PROBLEM REQUIREMENTS
In the data, find each line where the word "agent" appears and list that line.

INFORMATION SUPPLIED

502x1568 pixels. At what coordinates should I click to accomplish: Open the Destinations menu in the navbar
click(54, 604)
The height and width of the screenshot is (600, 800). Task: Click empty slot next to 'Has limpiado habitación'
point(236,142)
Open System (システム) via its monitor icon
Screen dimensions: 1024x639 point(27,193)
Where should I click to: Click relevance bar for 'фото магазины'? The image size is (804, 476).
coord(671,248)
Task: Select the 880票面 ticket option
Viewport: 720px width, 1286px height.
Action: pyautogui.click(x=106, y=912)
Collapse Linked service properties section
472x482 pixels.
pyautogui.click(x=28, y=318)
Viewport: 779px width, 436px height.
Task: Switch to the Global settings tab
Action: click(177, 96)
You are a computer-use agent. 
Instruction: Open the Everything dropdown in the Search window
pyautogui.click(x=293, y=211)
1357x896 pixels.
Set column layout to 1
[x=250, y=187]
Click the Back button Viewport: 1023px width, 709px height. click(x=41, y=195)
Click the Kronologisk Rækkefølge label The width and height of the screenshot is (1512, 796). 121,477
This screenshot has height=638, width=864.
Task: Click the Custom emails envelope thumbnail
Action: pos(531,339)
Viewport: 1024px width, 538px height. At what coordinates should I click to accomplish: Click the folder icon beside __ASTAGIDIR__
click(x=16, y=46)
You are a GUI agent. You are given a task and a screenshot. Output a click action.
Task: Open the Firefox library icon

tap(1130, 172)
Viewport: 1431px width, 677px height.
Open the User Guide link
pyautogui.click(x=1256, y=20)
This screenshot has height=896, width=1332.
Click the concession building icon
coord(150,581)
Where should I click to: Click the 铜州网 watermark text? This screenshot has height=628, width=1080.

OUTPUT
You are a computer-use agent. 
You are a GUI agent. You are given a task and a screenshot. Output a click action.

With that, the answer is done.